A HAPII Place for Computer Science Research
Assistant Professor Ben Stiechen, left. (Top left-right) Kevin Scroggins, Carla Castillo, Patriz Daroy, (Bottom left-right) Angela Gadon, graduate students: Alex Garcia, Wilsen Kosasih, Jesus Leon.
Whether you’re using your laptop to conduct research, typing a text on your phone or asking Siri to tell you a joke, you’re experiencing the human/computer interface (HCI). At the HAPII lab in the College of Science, students are working under the guidance of Assistant Professor Ben Steichen to improve that interface.
HAPPII stands for Human-centered, Adaptive, and Personalized Information Interaction. “The lab researches novel solutions that aim to understand and support each individual user,” Steichen said.
They’re currently looking at how they can better support multilingual users in search, and recommended systems, where an interface provides personal recommendations.
“The research I’m involved in is predicting a user’s language proficiency based on their eye-gaze data. The end goal is to create an adaptive system,” said alumnus Wilsen Kosasih (’20, MS computer science). Eye-gaze is a device that tracks where people look on a computer screen.
“We developed a web browser tool aimed at increasing multiculturalism while browsing the internet,” student Angela Gadon added.
Steichen said “A lot has been done on improving search algorithms but not as much on user modeling and personalization. Currently, if you conduct a search, your results are only going to be in the language you use in your search. If you’re multilingual, you could benefit from results in other languages.”
Another aspect of personalizing the interface is discovering what sort of information users want in another language. One study the lab conducted found that users prefer to receive news and health related information in their native tongue; however, for technology or business information, users preferred English, regardless of what their first language was.
“The goal of this research is to develop personalized algorithms and interfaces to provide tailored result pages for each individual user,” Steichen said.
Tailored results are one aspect of the HAPII lab’s research, the other is adaptive visualization, which addresses how the information is displayed for the user.

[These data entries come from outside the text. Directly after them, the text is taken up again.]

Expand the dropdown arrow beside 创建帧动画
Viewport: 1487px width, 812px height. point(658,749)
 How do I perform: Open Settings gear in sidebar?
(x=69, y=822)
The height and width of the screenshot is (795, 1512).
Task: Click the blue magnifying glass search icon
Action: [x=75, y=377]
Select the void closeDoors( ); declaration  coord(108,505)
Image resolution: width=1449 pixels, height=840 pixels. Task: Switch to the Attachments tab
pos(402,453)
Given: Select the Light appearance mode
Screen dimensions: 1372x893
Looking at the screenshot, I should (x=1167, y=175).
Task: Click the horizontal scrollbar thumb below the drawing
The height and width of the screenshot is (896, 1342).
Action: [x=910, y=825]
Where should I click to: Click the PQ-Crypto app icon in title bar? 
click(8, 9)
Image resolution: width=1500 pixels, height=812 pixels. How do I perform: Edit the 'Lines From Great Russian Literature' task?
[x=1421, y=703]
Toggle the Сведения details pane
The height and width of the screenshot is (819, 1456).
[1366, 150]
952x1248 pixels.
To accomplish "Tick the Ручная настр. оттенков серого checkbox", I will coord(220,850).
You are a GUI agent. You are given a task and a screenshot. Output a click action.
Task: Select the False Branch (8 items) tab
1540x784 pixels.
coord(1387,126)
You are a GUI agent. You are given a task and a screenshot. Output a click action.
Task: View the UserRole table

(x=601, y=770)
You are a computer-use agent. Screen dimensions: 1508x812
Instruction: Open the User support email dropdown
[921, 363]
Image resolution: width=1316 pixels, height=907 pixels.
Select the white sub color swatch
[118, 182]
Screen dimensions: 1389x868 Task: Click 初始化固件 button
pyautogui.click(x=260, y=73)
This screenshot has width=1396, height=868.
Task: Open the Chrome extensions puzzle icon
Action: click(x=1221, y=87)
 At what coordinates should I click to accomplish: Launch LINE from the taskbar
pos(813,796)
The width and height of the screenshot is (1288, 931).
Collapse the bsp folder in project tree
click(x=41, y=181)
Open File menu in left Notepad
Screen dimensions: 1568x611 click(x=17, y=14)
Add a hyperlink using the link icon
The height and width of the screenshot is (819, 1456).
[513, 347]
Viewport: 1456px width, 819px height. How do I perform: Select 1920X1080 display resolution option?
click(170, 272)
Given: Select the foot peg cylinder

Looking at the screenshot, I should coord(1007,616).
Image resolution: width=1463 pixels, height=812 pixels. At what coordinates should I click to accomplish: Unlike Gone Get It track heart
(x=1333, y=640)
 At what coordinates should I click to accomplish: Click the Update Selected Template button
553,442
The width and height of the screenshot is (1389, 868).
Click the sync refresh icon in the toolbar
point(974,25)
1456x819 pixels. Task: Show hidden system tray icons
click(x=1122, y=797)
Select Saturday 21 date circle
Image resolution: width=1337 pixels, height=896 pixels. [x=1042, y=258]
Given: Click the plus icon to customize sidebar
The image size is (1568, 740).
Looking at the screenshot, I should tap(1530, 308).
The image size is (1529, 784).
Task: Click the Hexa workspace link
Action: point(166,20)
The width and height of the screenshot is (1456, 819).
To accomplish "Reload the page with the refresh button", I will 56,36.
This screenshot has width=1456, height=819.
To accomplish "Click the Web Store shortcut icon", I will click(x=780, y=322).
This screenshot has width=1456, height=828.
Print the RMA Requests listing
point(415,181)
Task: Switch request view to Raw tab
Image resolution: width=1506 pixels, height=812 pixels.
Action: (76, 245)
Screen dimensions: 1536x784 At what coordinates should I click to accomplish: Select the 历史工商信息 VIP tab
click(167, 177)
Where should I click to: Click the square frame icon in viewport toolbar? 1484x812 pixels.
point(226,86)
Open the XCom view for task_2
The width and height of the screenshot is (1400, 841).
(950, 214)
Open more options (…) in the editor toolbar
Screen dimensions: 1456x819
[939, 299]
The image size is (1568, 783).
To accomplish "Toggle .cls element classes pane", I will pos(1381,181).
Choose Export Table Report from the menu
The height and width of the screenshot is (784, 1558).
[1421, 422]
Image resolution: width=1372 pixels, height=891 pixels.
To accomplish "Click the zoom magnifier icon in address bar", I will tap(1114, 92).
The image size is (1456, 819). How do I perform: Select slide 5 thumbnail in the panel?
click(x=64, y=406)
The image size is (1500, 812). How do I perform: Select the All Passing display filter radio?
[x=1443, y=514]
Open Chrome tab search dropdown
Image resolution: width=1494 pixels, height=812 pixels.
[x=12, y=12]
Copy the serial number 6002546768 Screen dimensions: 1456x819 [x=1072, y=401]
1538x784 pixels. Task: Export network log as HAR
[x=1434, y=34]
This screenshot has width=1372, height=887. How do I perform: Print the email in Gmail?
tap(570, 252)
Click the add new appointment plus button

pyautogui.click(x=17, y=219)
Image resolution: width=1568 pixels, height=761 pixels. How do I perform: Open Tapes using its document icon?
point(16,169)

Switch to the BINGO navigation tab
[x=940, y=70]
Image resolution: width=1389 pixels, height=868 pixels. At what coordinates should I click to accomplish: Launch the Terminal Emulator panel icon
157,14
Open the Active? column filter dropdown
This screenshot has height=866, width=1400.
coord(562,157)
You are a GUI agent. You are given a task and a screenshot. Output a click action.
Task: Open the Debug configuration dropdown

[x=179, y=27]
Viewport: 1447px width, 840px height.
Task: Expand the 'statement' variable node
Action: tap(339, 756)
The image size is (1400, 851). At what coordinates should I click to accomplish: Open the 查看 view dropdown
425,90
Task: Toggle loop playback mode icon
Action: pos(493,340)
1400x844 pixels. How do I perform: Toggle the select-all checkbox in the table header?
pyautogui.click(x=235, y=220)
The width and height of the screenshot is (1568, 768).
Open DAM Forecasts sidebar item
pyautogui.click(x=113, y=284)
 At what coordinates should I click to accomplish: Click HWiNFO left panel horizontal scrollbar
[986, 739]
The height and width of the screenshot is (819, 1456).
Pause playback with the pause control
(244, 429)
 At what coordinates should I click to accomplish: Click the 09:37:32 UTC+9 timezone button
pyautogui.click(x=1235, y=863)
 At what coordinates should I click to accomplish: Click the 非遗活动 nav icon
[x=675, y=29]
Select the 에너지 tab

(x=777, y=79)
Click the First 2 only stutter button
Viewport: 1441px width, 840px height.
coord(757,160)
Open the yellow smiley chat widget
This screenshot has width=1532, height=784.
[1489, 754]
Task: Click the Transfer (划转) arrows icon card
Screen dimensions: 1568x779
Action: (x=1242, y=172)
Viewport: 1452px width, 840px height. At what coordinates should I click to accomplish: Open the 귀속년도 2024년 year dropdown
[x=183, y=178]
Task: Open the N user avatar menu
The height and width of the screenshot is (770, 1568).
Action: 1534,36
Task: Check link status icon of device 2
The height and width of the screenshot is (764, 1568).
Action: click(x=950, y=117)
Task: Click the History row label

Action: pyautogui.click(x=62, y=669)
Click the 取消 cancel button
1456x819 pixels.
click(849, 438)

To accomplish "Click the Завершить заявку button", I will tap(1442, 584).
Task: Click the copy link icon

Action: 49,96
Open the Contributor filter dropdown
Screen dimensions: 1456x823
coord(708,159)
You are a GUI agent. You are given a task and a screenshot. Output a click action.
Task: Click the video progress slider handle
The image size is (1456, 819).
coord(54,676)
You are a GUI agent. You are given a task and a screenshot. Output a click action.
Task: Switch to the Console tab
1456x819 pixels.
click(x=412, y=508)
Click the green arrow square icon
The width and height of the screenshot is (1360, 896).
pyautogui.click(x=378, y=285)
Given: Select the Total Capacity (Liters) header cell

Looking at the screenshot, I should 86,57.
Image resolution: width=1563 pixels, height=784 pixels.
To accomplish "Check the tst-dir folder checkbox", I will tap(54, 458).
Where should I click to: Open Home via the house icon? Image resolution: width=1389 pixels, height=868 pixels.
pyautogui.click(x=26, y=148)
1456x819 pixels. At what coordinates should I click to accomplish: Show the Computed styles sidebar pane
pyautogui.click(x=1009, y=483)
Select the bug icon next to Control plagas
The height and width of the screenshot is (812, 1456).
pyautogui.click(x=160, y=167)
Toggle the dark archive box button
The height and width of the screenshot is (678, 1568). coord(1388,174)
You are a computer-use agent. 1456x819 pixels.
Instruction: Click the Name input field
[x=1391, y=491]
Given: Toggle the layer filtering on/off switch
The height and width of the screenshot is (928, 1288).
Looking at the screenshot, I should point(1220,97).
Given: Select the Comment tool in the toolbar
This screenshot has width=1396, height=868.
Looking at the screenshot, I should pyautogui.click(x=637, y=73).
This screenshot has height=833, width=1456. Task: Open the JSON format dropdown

“With so much information available to us, people can get overloaded, and information visualization systems help humans deal with large amounts of information,” student Patriz Daroy said. “I utilize adaptive overlays to understand how people interact and synthesize information using different visualizations. I’m interested in ensuring that technology is accessible.”
“When we talk about visualization systems we’re talking about things like charts and graphs. Right now they’re one size fits all, but some people do better with different visualizations. We’re looking at people’s cognitive styles, abilities, and personalities,” Steichen said.
Artificial intelligence can allow systems to learn what’s best for a user. “User modeling and personalization are at the crossroads of HCI and Artificial intelligence,” Steichen added.
In the College of Science, educational opportunities extend beyond classes and labs. In 2019 Steichen acquired an NSF grant to allow 15 CPP students to attend The Web Conference in San Francisco. It is THE event for all things web related. Tim Berners-Lee and Robert Cailliau, who collaborated to create what we now call the web, spoke at the conference. Steichen was the student relations chair and co-organized the event.
An exciting partnership that Steichen is involved in is placing interns at Microsoft. Distinguished Alumna Maria Alvarez (’95, MS computer science), who is General Manager of Strategy and Business Services for Microsoft’s Artificial Intelligence (AI) Platform team, supports students through scholarships and approached Steichen about internships.
Steichen explained how it works. “We place two students as interns at Microsoft. They work with Maria’s team in the areas of user experience, software development, or business. The students are mentored by me and Microsoft staff. If they do well, they may get a job offer.”
“Two of my students who participated, Angela Gadon, and Jesus Leon, received job offers from Microsoft and will begin working as software engineers in August,” Steichen added.
“The programming languages and software we learned at the HAPII lab helped me with my work at Microsoft. The experience taught me how to ask the right questions and the importance of thorough design – skills that I’m sure will come in handy as a full time software engineer,” Gadon said.
Graduate student Leon said, “My research at HAPII exposed me to collaboration and team work. All our mentors at Microsoft were extremely helpful and friendly.”
“Making software for people is very different from creating code for a grade. It requires more focus. Seeing people use something that I created made me even more excited to begin work at Microsoft.”
The HAPII lab uses eye tracking hardware to create heat maps showing participants' areas of focus on web search results.